→ **SET TASK**
Rewrite the data below, starting at the line that contains "You are a computer-use agent. This" and stopping after the line that contains "(x=517, y=158)", with "GUI agent" changed to "screen agent" and nothing else altered. Omit the pictures from your answer.

— START OF EXERCISE INPUT —

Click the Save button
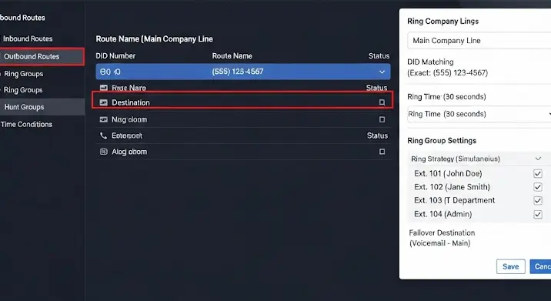Viewport: 551px width, 301px height. pos(510,266)
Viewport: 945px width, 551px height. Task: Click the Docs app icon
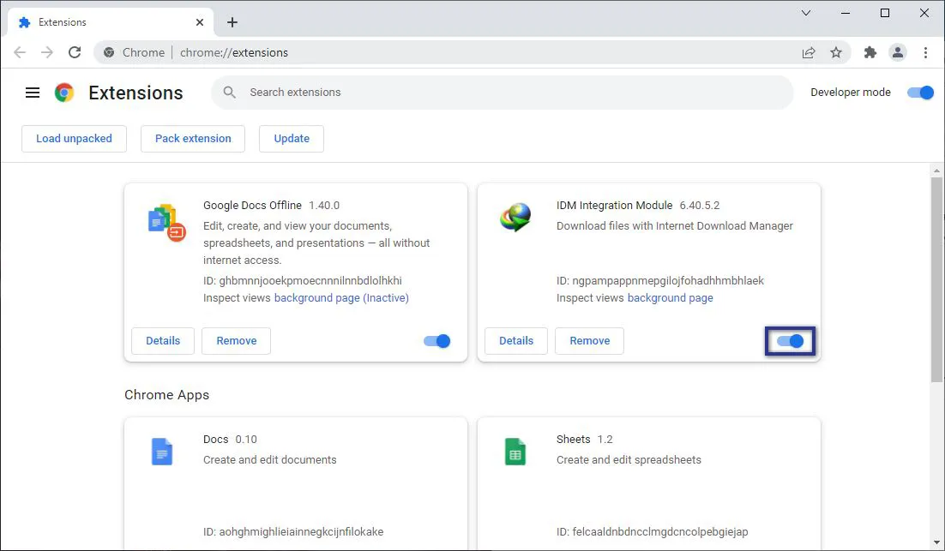[163, 452]
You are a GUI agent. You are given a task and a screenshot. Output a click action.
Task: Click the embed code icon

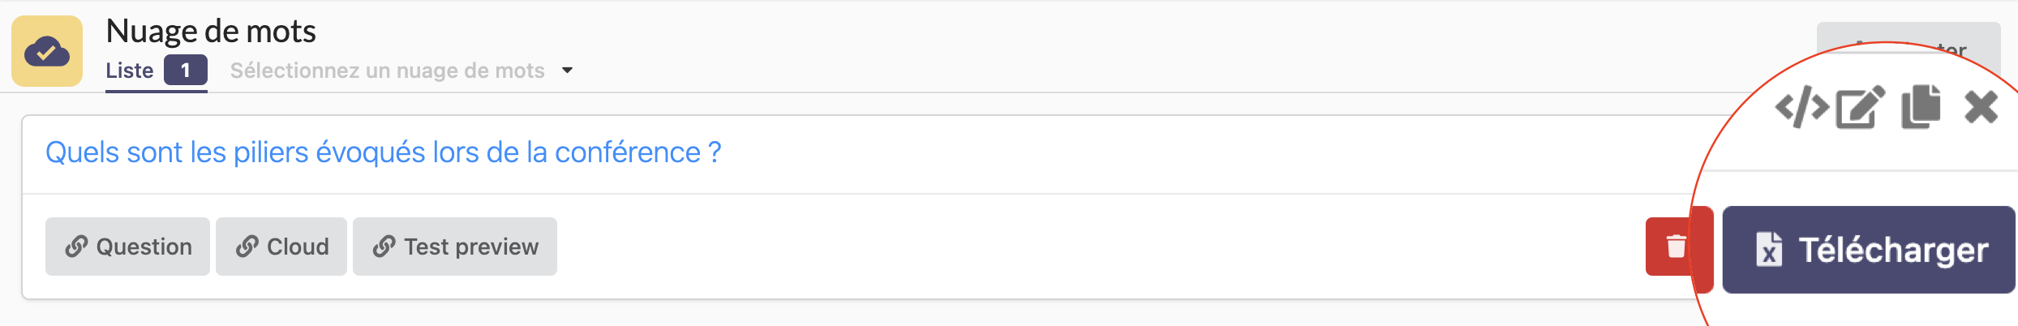(x=1801, y=108)
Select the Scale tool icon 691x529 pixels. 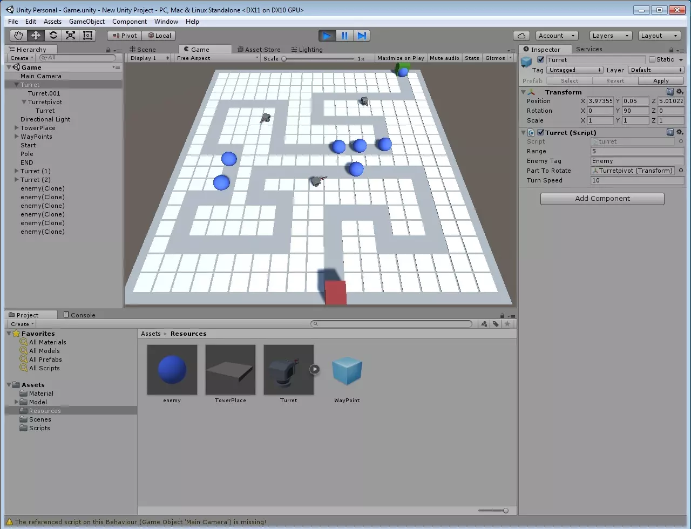[70, 36]
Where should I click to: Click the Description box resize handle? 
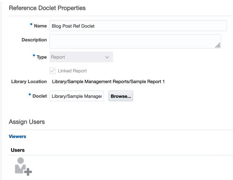pyautogui.click(x=217, y=45)
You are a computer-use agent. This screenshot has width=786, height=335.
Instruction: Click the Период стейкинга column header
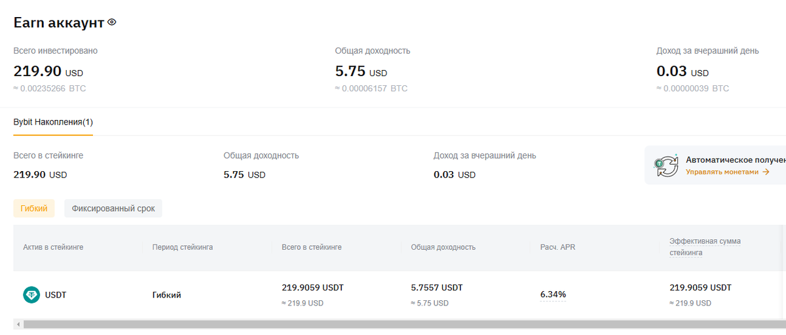(x=182, y=247)
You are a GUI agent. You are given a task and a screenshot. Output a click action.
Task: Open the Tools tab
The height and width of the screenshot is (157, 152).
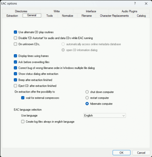(49, 16)
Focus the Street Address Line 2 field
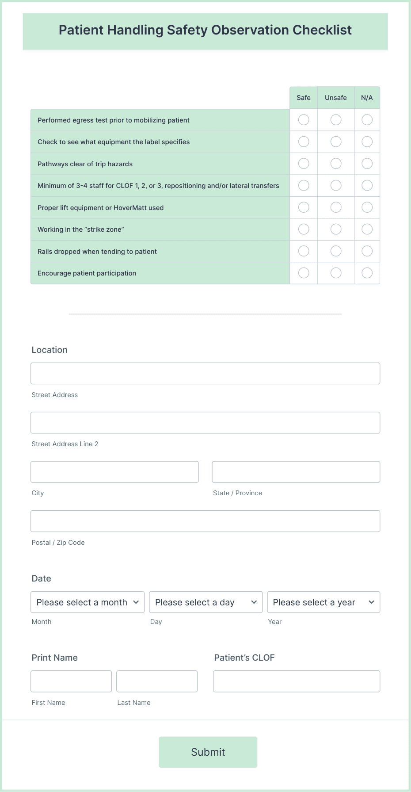Screen dimensions: 411x792 click(205, 422)
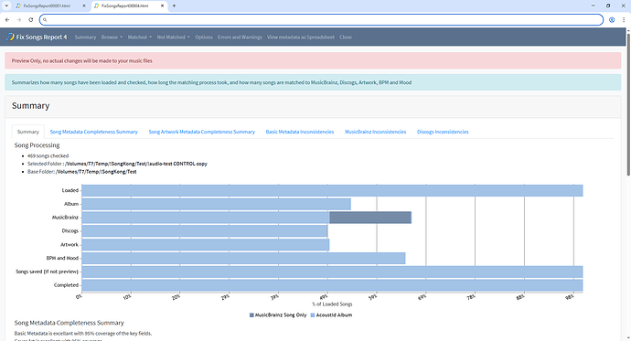Focus the browser address bar
631x341 pixels.
[321, 20]
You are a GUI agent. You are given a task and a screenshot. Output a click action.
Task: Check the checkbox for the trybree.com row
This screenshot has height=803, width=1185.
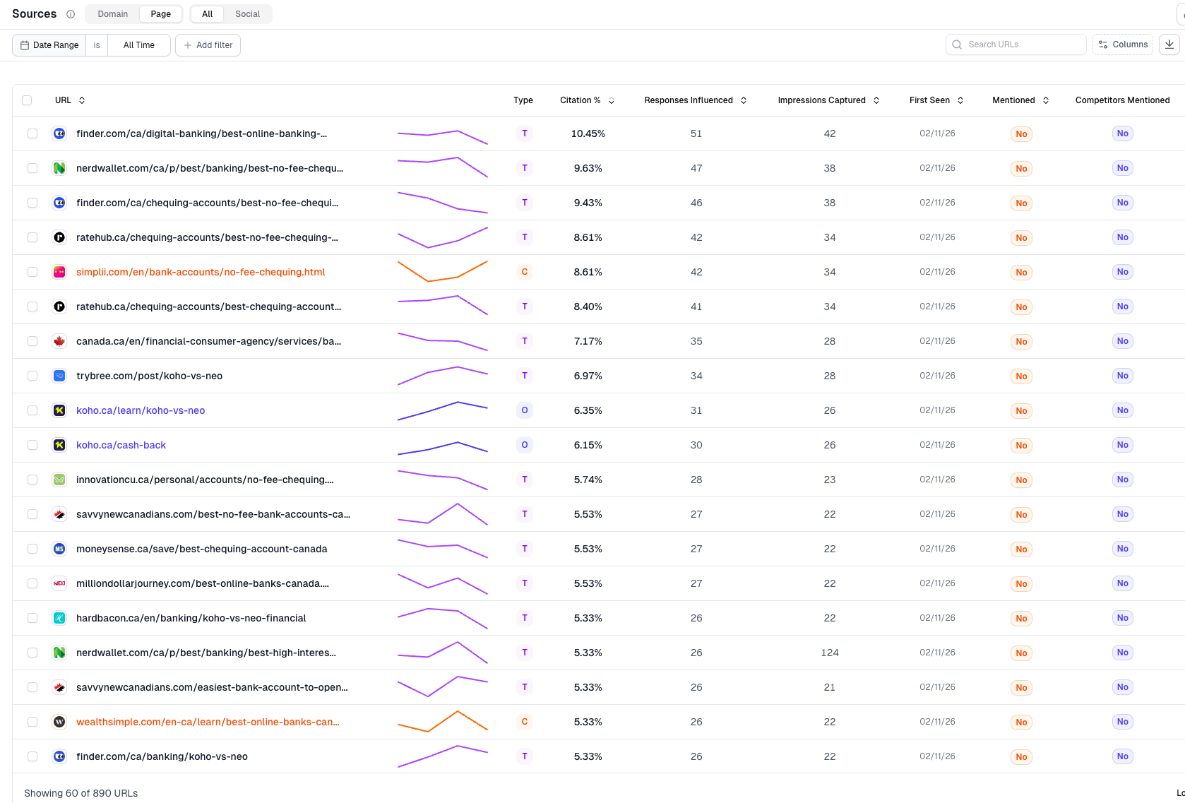[32, 375]
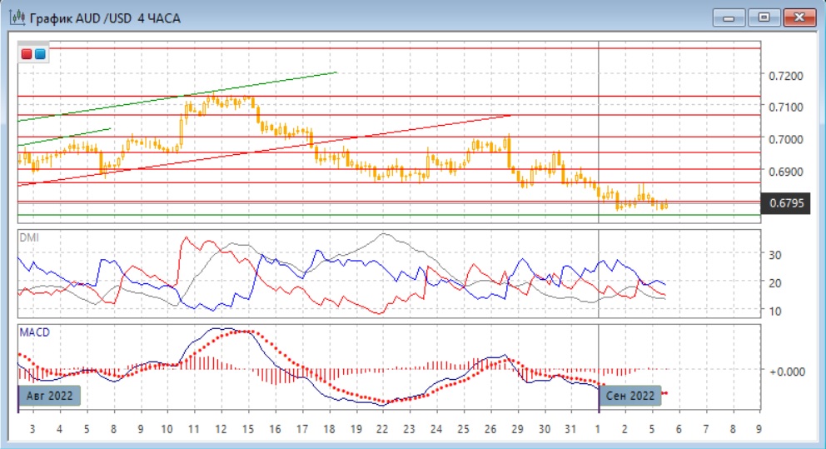This screenshot has height=449, width=826.
Task: Click the 0.7000 price axis label
Action: click(786, 139)
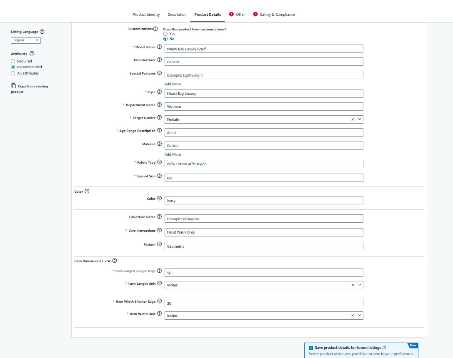Open help for Item Dimensions L x W
Image resolution: width=453 pixels, height=358 pixels.
[115, 261]
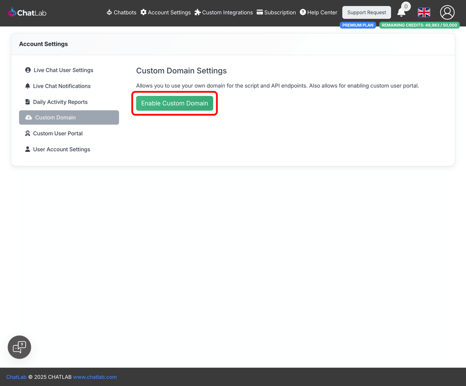This screenshot has height=386, width=466.
Task: Select Live Chat User Settings
Action: [64, 70]
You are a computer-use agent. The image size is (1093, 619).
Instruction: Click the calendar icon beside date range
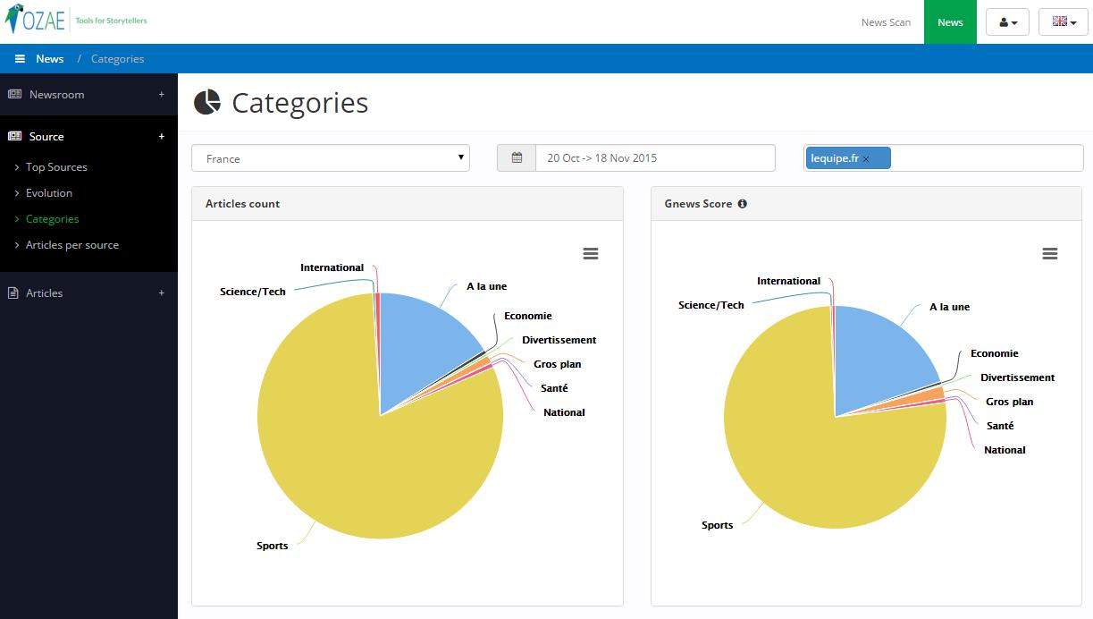(x=517, y=158)
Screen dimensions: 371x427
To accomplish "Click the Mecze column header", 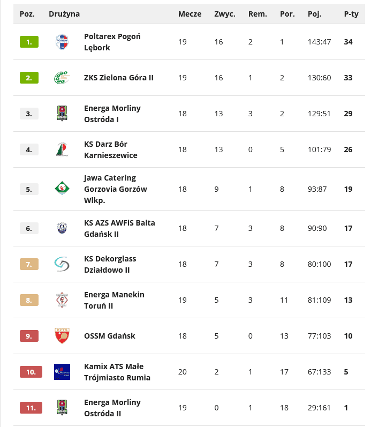I will tap(190, 14).
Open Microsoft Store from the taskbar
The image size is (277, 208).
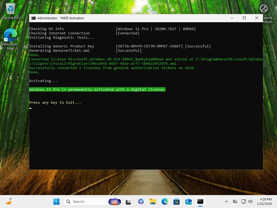coord(177,202)
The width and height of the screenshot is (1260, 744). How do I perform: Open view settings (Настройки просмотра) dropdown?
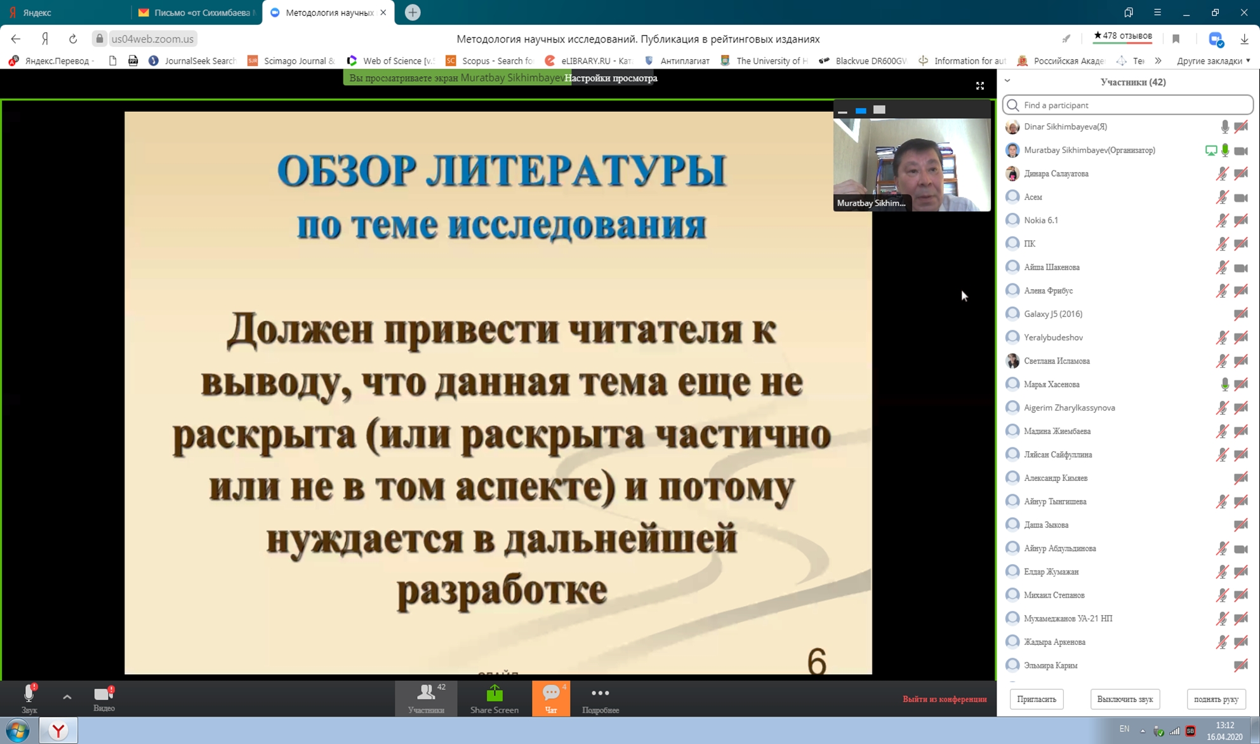611,78
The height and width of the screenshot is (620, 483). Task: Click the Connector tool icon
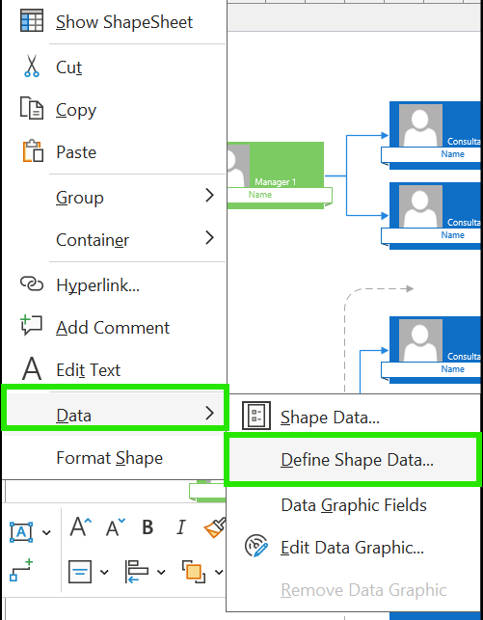coord(21,570)
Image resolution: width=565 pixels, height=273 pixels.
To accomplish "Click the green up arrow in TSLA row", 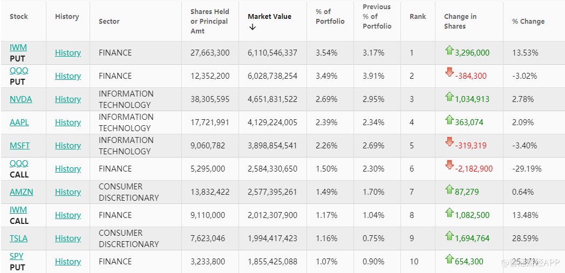I will click(x=449, y=236).
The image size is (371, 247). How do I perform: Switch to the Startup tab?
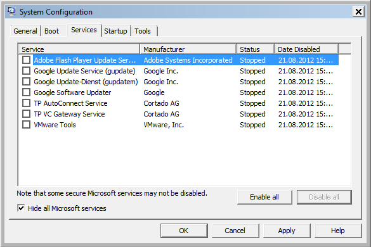pos(115,31)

— END OF EXERCISE INPUT —

→ **SOLUTION TO THIS PROBLEM**
You are a computer-use agent. This screenshot has width=786, height=335.
Instruction: Click the Период стейкинга column header
(x=182, y=247)
You are a screen agent. You are given a task and a screenshot. Output a click action.
Task: Open the Tools tab
The height and width of the screenshot is (157, 152).
(49, 16)
Focus the Street Address Line 2 field
Screen dimensions: 411x792 click(205, 422)
Focus the browser address bar
631x341 pixels.
[321, 20]
You are a screen agent. You are given a task and a screenshot. Output a click action.
Task: Check the checkbox for the trybree.com row
This screenshot has height=803, width=1185.
[32, 375]
This screenshot has height=449, width=826.
Task: Click the 0.7000 price axis label
Action: click(786, 139)
Open help for Item Dimensions L x W
Image resolution: width=453 pixels, height=358 pixels.
[115, 261]
This screenshot has height=386, width=466.
Task: Select Live Chat User Settings
Action: [64, 70]
You are a computer-use agent. The image size is (1093, 619).
Instruction: Click the calendar icon beside date range
(x=517, y=158)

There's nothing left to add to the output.